[A run of records]
--- begin ---
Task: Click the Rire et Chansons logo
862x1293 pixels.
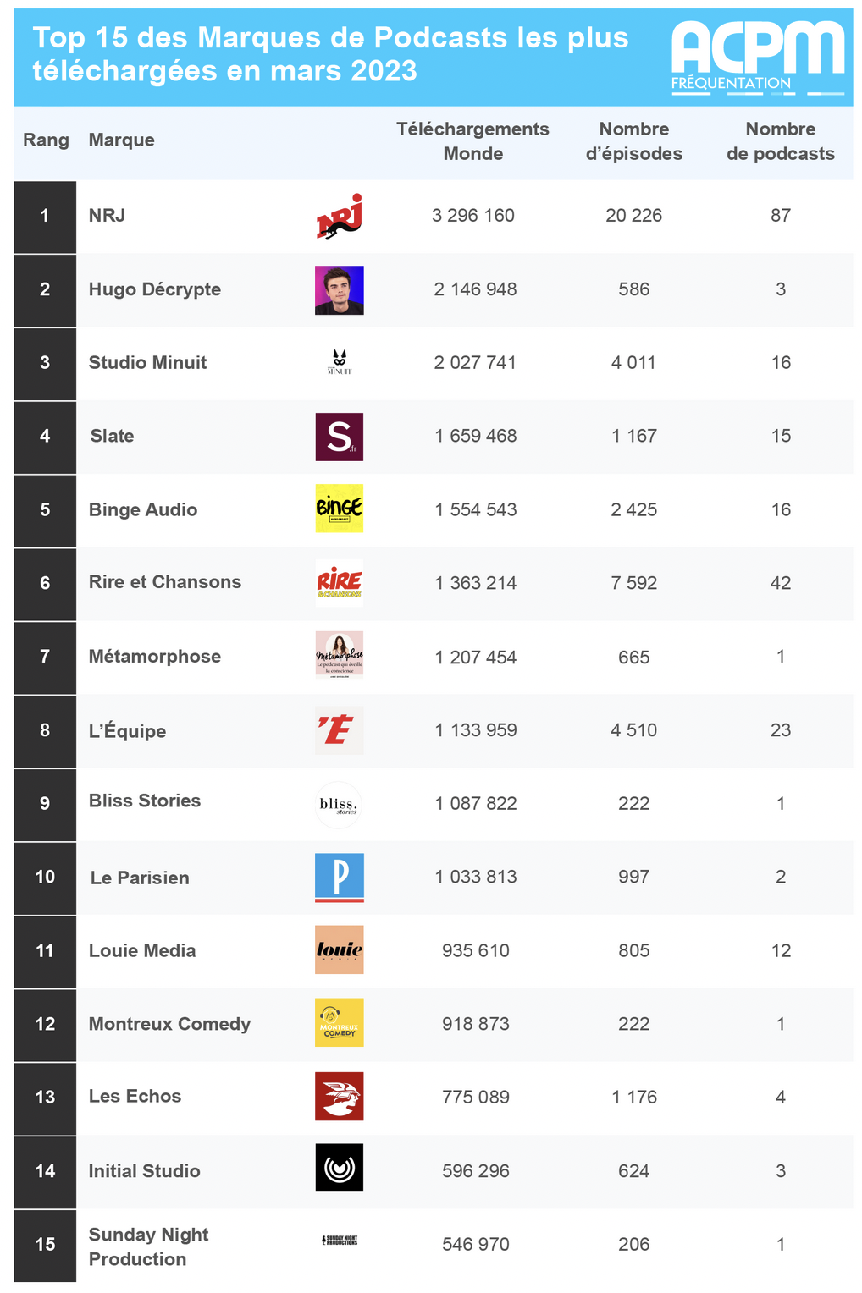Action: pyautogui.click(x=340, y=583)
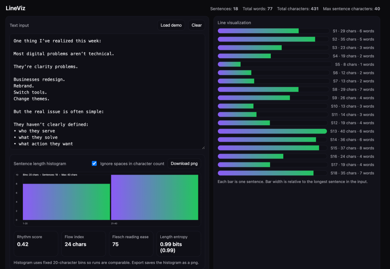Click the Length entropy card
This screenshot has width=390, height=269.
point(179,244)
--- end ---
Directions:
Return every line of the rows above with no changes, and leave out the pictures.

Expected answer:
Task: Click the Rire et Chansons logo
862x1293 pixels.
Action: pyautogui.click(x=340, y=583)
Click the Length entropy card
This screenshot has width=390, height=269.
point(179,244)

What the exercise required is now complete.